- TEXT SEGMENT -
▼

# Need help calculating my points



## sanaqvi (Jan 3, 2013)

Hi All,
Please help me in calculating points for EOI:

Age: 30-39 --> 25 Points
Work Experience: 6 Years ---->20 Points
Bonus Point for
idefied area in future growth (Computer Network Professional)
2-5 Years -----> 10 Points
area of absolute skill shoratage (Computer Network Professional)
2-5 Years -----> 10 Points
Recognized Qualification: Level 7-8 ------> 50 Points
Bonus points for 
Qualification in identified future growth area (Computer Services) -----> 10 Points
Absolute skill shortage ------> 10 Points
Partner having 4-6 level qualification -------> 10 Points 

Please do correct if I am wrong.

Sincere Regards


----------



## escapedtonz (Apr 6, 2012)

sanaqvi said:


> Hi All,
> Please help me in calculating points for EOI:
> 
> Age: 30-39 --> 25 Points
> ...

▲

- INSTRUCTIONS FOR THE TASK -
Continue the forum thread on calculating EOI points from the point where it stops. The rows that follow have no connection to the thread on calculating EOI points.

- RECORDS SUPPLIED -
▼

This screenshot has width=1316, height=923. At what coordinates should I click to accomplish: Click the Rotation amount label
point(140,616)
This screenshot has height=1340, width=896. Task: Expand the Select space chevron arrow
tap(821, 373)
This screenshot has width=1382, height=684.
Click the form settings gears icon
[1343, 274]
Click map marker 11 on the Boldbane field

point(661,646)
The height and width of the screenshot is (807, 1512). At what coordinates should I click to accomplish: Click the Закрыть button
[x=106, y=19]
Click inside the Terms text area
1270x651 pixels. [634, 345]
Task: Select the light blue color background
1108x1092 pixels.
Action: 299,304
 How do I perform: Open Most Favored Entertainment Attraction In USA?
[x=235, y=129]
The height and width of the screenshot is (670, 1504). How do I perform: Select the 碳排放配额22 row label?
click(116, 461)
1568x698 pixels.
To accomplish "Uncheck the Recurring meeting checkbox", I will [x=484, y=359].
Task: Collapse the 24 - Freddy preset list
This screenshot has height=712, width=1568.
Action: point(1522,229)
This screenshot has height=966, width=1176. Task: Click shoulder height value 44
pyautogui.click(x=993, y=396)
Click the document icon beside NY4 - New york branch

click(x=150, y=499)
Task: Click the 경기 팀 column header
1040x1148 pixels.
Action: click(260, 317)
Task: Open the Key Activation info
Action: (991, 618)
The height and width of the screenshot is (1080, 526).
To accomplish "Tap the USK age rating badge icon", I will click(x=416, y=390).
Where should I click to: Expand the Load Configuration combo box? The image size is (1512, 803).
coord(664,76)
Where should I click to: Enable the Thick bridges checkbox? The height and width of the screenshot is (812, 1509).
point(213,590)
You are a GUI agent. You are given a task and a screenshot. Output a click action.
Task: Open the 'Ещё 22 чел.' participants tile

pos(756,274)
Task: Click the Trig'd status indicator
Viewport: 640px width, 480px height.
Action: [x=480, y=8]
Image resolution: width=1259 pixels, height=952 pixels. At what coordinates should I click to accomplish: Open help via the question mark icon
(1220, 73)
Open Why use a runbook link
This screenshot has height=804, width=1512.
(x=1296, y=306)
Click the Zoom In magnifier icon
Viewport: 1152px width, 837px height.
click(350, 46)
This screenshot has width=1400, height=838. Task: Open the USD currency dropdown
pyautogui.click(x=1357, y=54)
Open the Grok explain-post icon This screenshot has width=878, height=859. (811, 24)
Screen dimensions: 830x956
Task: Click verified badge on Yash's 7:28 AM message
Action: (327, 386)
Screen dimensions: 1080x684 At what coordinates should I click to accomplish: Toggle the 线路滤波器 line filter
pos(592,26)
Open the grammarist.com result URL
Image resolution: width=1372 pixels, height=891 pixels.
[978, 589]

▲

- ANSWER BELOW -
Only you can answer the questions as there's only you who knows your individual circumstances.
Answer the questions truthfully and see what score you get.
140 and above and you are guaranteed the EOI being selected.
Any less you may be in for a wait without a job offer.

Regards,


----------



## topcat83 (Apr 16, 2009)

sanaqvi said:


> Hi All,
> Please help me in calculating points for EOI:
> 
> Age: 30-39 --> 25 Points
> ...


Use the Points Calculator - Points indicator
Be honest when you fill it in, and it will give you a good indication.
But only you can answer the questions - we can't!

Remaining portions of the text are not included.